### DOCUMENT SECTION
* * * * *
How to Even out the Imbalances in Your Body

I get questions every day from students wanting to know exactly which exercises to do and for how long in order to relieve their particular pain or postural issue. While I know we all love a prescription—myself included—because it gives us confidence that we’re doing the right thing, the best prescription when it comes to releasing your habitual muscular patterns is to explore. The person best able to figure out how to change your patterns is you, because only you know what it feels like to be in your body.

I know this is not the concrete answer you want to hear. So, in this post I’ll give you some advice to guide you; these approaches are the ways in which Clinical Somatics practitioners work with clients. Since most muscle and joint pain and postural issues are caused by some sort of imbalance, I’m going to focus on how to even out the imbalances in your muscular patterns.

imbalances in your body

Why you should balance out your muscle tension

Imagine that the piles of sand in the photo above represent the amount of muscle tension in the right and left sides of your body. If you practice Clinical Somatics exercises equally with both sides of your body, you’ll be reducing your overall muscle tension, and both of those piles will gradually get smaller. But the imbalance will still be there, and you may continue to experience your pain or issue because you’re still being pulled out of alignment.

You can use the same analogy for the front and back sides of your body. Imagine that there is more muscle tension in the muscles on the front of your body than the back; you’ll be pulled forward into rounded posture or forward head posture.

This concept can be applied to specific areas of the body too. For example, the hip rotators: If you have more muscle tension in your external rotators than your internal rotators, then you might stand with your toes pointing outward, you might feel tightness and soreness in your gluteal muscles, and you’ll be at increased risk for hip, knee, and ankle issues.

My point is that you should become aware of these imbalances in your muscle tension, wherever they are in your body, and tailor your daily practice to even out these imbalances. You might already be very aware of these imbalances based on what you feel in your body. You might sometimes need a mirror to give you an objective view. Or, you might gradually become aware of these imbalances as you practice the exercises each day. (Most likely, all three!)
* * * * *
### RECORDS PROVIDED
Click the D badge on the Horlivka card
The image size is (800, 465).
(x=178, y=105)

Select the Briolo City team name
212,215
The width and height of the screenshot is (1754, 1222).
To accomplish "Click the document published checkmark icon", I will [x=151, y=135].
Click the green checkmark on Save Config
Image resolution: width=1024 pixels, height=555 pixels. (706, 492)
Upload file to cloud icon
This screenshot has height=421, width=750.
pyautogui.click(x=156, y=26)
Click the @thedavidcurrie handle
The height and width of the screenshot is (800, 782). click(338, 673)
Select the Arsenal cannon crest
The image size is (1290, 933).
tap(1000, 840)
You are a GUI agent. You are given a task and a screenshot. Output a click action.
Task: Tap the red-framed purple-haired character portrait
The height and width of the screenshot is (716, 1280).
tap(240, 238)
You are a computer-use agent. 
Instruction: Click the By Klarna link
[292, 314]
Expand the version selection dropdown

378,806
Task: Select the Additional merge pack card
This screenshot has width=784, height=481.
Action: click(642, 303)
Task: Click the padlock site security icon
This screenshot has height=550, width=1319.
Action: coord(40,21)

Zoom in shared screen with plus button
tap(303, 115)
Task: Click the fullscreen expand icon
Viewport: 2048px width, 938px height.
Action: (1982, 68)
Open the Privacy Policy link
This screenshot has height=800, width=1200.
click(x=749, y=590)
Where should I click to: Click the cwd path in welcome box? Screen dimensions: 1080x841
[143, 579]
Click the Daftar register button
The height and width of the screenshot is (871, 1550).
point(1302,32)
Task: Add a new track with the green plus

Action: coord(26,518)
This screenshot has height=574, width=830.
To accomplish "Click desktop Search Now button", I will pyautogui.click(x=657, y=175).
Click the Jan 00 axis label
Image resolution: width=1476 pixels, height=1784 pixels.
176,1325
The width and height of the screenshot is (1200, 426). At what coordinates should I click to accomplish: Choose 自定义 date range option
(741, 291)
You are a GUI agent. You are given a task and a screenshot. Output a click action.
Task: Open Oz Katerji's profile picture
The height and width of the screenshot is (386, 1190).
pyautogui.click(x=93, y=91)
* * * * *
### PROBLEMS TO WORK ON
**1)** Reproduce the stretch from "Why you should" through "forward head posture." in the article on body imbalances, word for word.
**2)** Extend the article on body imbalances, picking up after its final sentence.

### PER-TASK OUTPUTS
**1)**
Why you should balance out your muscle tension

Imagine that the piles of sand in the photo above represent the amount of muscle tension in the right and left sides of your body. If you practice Clinical Somatics exercises equally with both sides of your body, you’ll be reducing your overall muscle tension, and both of those piles will gradually get smaller. But the imbalance will still be there, and you may continue to experience your pain or issue because you’re still being pulled out of alignment.

You can use the same analogy for the front and back sides of your body. Imagine that there is more muscle tension in the muscles on the front of your body than the back; you’ll be pulled forward into rounded posture or forward head posture.

**2)**
HOW PANDICULATION WORKS: Go deeper into your pattern and then release slowly out of it

Pandiculation—our nervous system’s innate response to the buildup of muscle tension, and the movement technique that makes Clinical Somatics exercises so effective—works by contracting tight muscles more than they are already contracted, and then releasing extremely slowly and consciously out of that contraction. This conscious contraction and release sends accurate biofeedback to the nervous system about the level of tension in the muscle, and reduces the baseline level of tension.

So if you’re wondering which exercises will help you the most, first ask yourself: What is my pattern? You may be aware of several, or many; just pick one right now.

Next: Which exercises bring me deeper into that pattern, contracting the tight muscles even more? As you learn each exercise, notice what muscle groups contract and release in the movement.

Here are some common examples:

A tight, arched lower back. Which exercises contract the lower back muscles even more, and then slowly release them? The Arch & Flatten, Back Lift, Arch & Curl and its variations, Lower Back Release, Standing Hamstring Release, Seated Hamstring Release, Head & Knee Lifts.

Rounded posture or forward head posture. Which exercises contract and release the muscles that are pulling you forward (your abdominals)? The Arch & Flatten, Arch & Curl and its variations, Head Lifts, Diagonal Curl.

Functional leg length discrepancy. Which exercises hike your higher hip up even higher? The Side Curl, Hip Slides, Big X, Proprioceptive Exercise 2, Hip Directions.

A scoliotic curve. Which exercises bring you deeper into that curve, and then slowly release out of it? The Side Curl, Hip Slides, Big X, Proprioceptive Exercises 2, 3, & 4, Hip Directions.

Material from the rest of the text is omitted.